Nasib Jumiati (30) lebih bikin miris lagi. Korban penggusuran Pasar Ikan yang kini juga mengungsi ke perahu nelayan itu mengaku tidak mampu memasak makanan lantaran tak punya uang buat membeli bahan pangan. Untuk mengganjal perutnya selama dua hari belakangan ini, perempuan itu hanya mengandalkan nasi bungkus pemberian para donatur yang datang ke Luar Batang.
Kekhawatiran Jumiati bukan menyangkut urusan perut saja. Dua anaknya yang masih berstatus murid SDN 02 Petang Penjaringan kini juga ikut merasakan penderitaan yang semestinya tidak boleh dialami oleh bocah-bocah seusia mereka. "Anak-anak saya sekarang masih tetap pergi sekolah. Tapi tidur malam mereka nggak nyaman lagi karena di perahu ini banyak nyamuk," ungkapnya.

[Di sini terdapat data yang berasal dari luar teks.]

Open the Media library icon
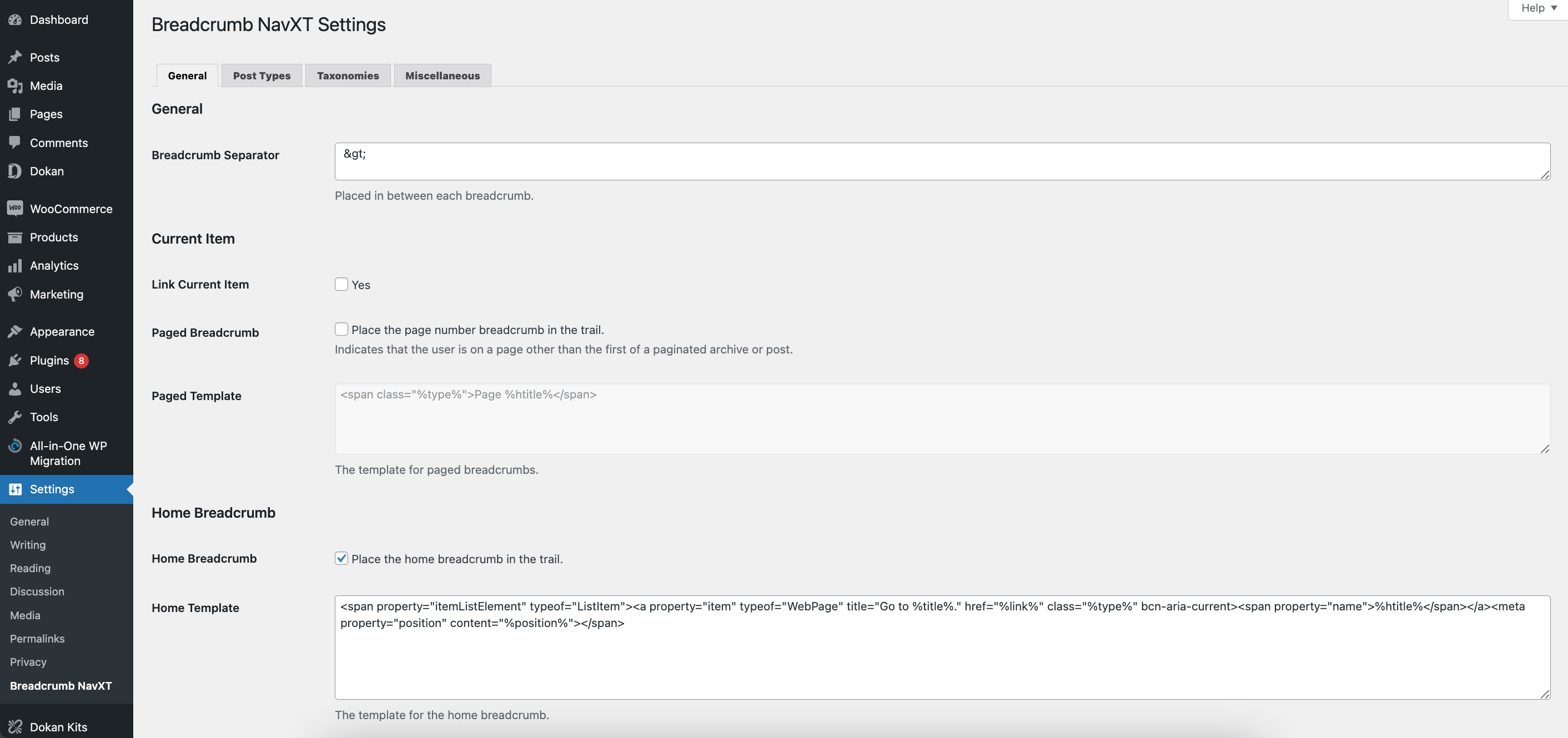 [15, 86]
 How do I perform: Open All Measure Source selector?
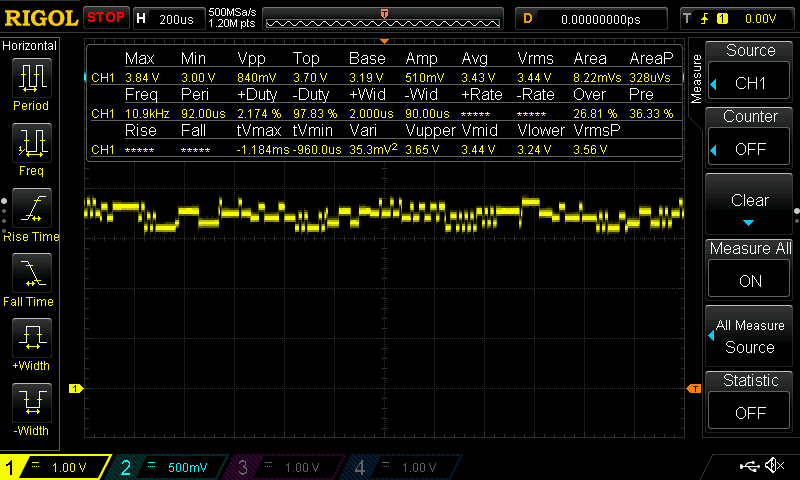pyautogui.click(x=750, y=336)
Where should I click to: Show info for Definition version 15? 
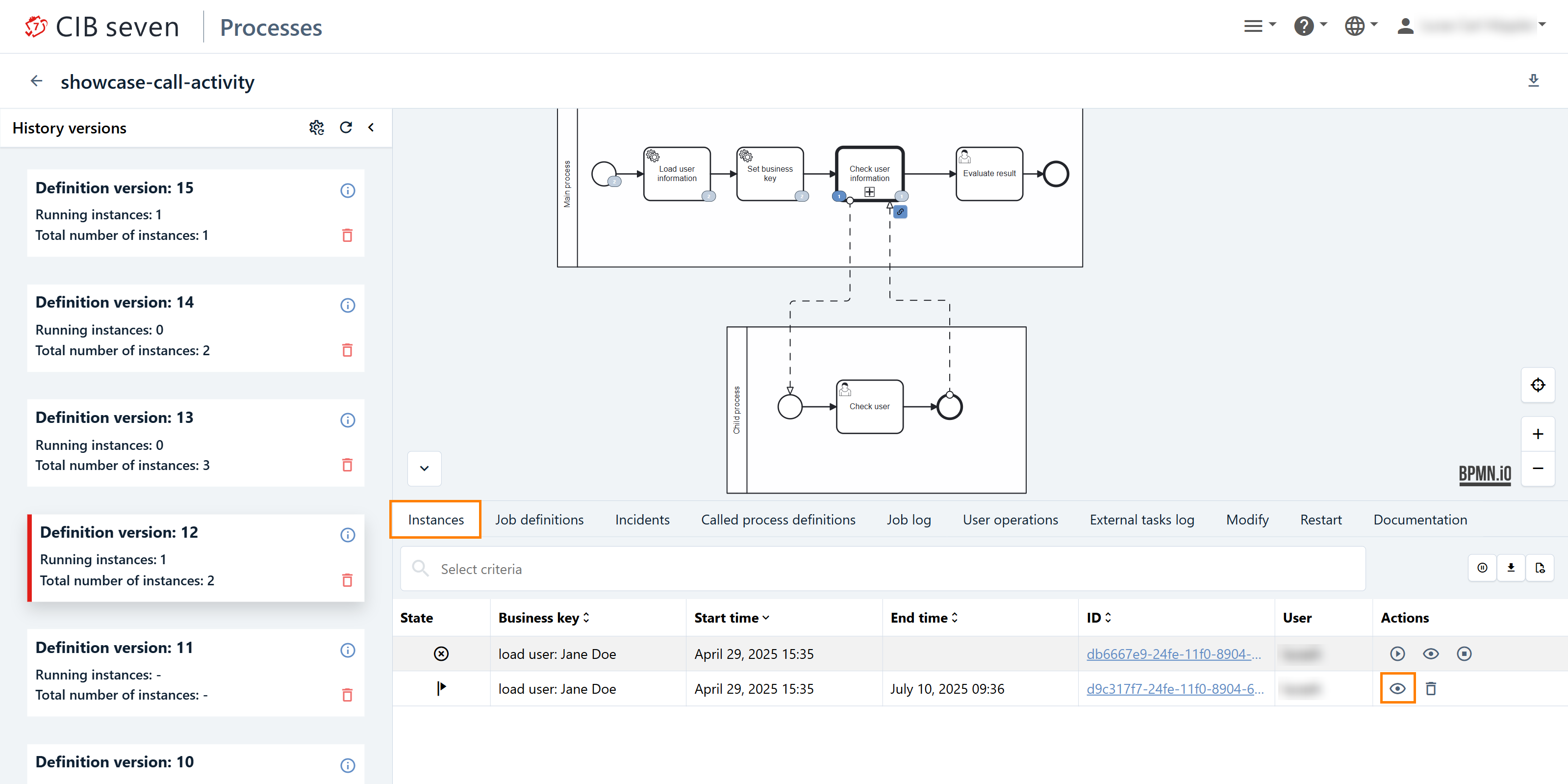pos(347,190)

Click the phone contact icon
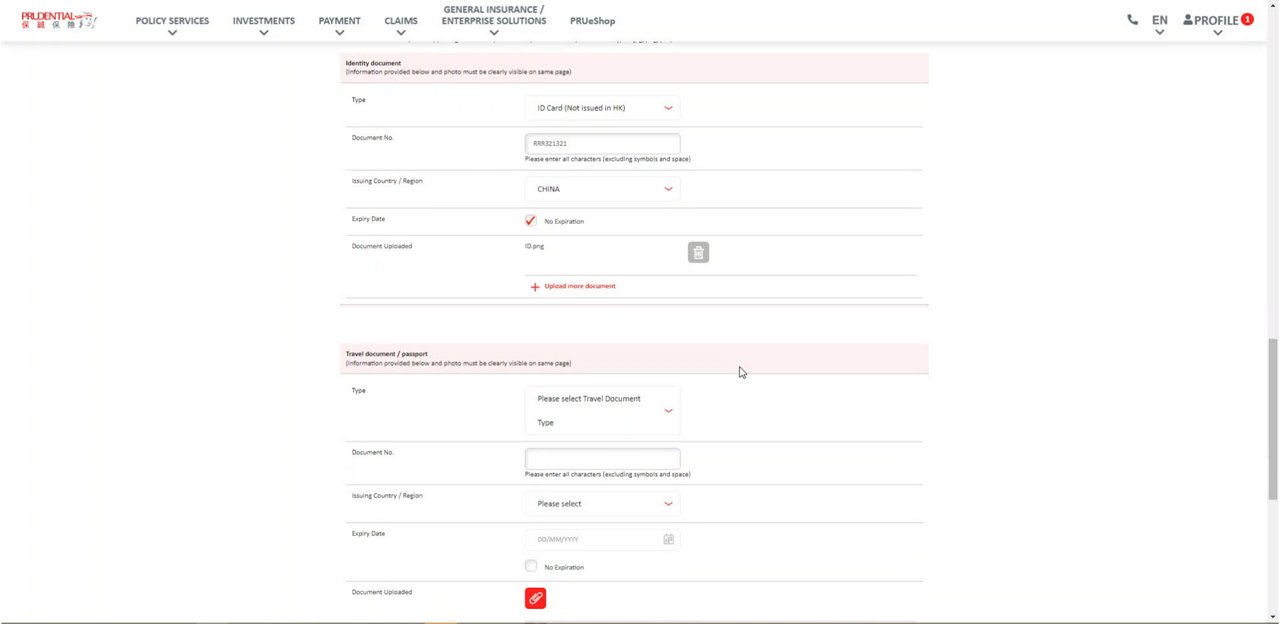(1132, 20)
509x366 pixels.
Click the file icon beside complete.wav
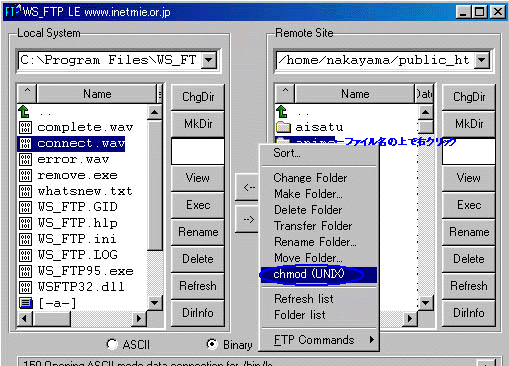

Di perahu yang ditempati Jumiati, ada tiga kepala keluarga yang mengungsi. Mereka tak tahu lagi ke mana harus mengadu. Sebab, masa depan mereka kini telah dibunuh oleh kebijakan penggusuran yang dilakukan Gubernur Basuki Tjahaja Purnama alias Ahok. "Biarlah Tuhan yang membalas kezaliman penguasa ini," ujar Jumiati.